**WHAT YOU NEED TO DO**: All of the data below is to be output exactly as written.

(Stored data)
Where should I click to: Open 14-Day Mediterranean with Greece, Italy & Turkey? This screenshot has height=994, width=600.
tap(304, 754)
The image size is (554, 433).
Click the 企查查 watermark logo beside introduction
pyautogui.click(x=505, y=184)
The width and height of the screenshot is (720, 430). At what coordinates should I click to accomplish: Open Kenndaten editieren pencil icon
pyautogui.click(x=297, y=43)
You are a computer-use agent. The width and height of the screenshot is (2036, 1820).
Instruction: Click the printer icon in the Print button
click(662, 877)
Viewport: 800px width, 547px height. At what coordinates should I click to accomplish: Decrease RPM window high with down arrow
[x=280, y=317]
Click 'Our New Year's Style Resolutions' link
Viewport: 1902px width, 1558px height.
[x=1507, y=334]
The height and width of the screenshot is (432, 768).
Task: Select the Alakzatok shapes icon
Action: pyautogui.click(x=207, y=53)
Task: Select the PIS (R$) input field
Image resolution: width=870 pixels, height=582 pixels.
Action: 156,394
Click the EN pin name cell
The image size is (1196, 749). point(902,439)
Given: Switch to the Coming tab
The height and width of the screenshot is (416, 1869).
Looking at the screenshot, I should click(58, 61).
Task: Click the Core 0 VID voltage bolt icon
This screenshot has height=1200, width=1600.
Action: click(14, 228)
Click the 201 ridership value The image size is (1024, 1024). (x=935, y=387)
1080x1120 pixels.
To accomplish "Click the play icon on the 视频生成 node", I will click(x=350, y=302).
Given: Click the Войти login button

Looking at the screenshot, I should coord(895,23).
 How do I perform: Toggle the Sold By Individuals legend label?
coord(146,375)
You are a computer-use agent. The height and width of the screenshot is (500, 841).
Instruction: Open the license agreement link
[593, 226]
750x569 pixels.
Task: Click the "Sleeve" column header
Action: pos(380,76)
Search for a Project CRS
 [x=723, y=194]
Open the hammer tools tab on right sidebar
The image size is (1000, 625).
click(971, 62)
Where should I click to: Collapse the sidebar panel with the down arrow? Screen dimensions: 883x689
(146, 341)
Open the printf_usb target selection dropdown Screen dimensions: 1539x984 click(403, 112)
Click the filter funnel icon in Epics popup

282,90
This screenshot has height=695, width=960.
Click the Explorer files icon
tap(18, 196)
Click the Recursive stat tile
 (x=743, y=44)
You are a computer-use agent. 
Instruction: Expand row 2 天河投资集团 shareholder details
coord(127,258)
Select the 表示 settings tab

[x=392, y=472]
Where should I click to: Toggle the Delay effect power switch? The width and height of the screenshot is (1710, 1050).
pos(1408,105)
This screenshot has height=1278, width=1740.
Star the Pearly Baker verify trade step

**ANSWER AREA**:
Where should I click to: Open 14-Day Mediterranean with Greece, Italy & Turkey? This screenshot has height=994, width=600.
tap(304, 754)
The image size is (554, 433).
Click the 企查查 watermark logo beside introduction
pyautogui.click(x=505, y=184)
The width and height of the screenshot is (720, 430). At what coordinates should I click to accomplish: Open Kenndaten editieren pencil icon
pyautogui.click(x=297, y=43)
You are a computer-use agent. The width and height of the screenshot is (2036, 1820).
Instruction: Click the printer icon in the Print button
click(662, 877)
Viewport: 800px width, 547px height. At what coordinates should I click to accomplish: Decrease RPM window high with down arrow
[x=280, y=317]
Click 'Our New Year's Style Resolutions' link
Viewport: 1902px width, 1558px height.
[x=1507, y=334]
The height and width of the screenshot is (432, 768).
Task: Select the Alakzatok shapes icon
Action: pyautogui.click(x=207, y=53)
Task: Select the PIS (R$) input field
Image resolution: width=870 pixels, height=582 pixels.
Action: 156,394
Click the EN pin name cell
The image size is (1196, 749). point(902,439)
Given: Switch to the Coming tab
The height and width of the screenshot is (416, 1869).
Looking at the screenshot, I should click(58, 61).
Task: Click the Core 0 VID voltage bolt icon
This screenshot has height=1200, width=1600.
Action: click(14, 228)
Click the 201 ridership value The image size is (1024, 1024). (x=935, y=387)
1080x1120 pixels.
To accomplish "Click the play icon on the 视频生成 node", I will click(x=350, y=302).
Given: Click the Войти login button

Looking at the screenshot, I should coord(895,23).
 How do I perform: Toggle the Sold By Individuals legend label?
coord(146,375)
You are a computer-use agent. The height and width of the screenshot is (500, 841).
Instruction: Open the license agreement link
[593, 226]
750x569 pixels.
Task: Click the "Sleeve" column header
Action: pos(380,76)
Search for a Project CRS
 [x=723, y=194]
Open the hammer tools tab on right sidebar
The image size is (1000, 625).
click(971, 62)
Where should I click to: Collapse the sidebar panel with the down arrow? Screen dimensions: 883x689
(146, 341)
Open the printf_usb target selection dropdown Screen dimensions: 1539x984 click(403, 112)
Click the filter funnel icon in Epics popup

282,90
This screenshot has height=695, width=960.
Click the Explorer files icon
tap(18, 196)
Click the Recursive stat tile
 (x=743, y=44)
You are a computer-use agent. 
Instruction: Expand row 2 天河投资集团 shareholder details
coord(127,258)
Select the 表示 settings tab

[x=392, y=472]
Where should I click to: Toggle the Delay effect power switch? The width and height of the screenshot is (1710, 1050).
pos(1408,105)
This screenshot has height=1278, width=1740.
Star the Pearly Baker verify trade step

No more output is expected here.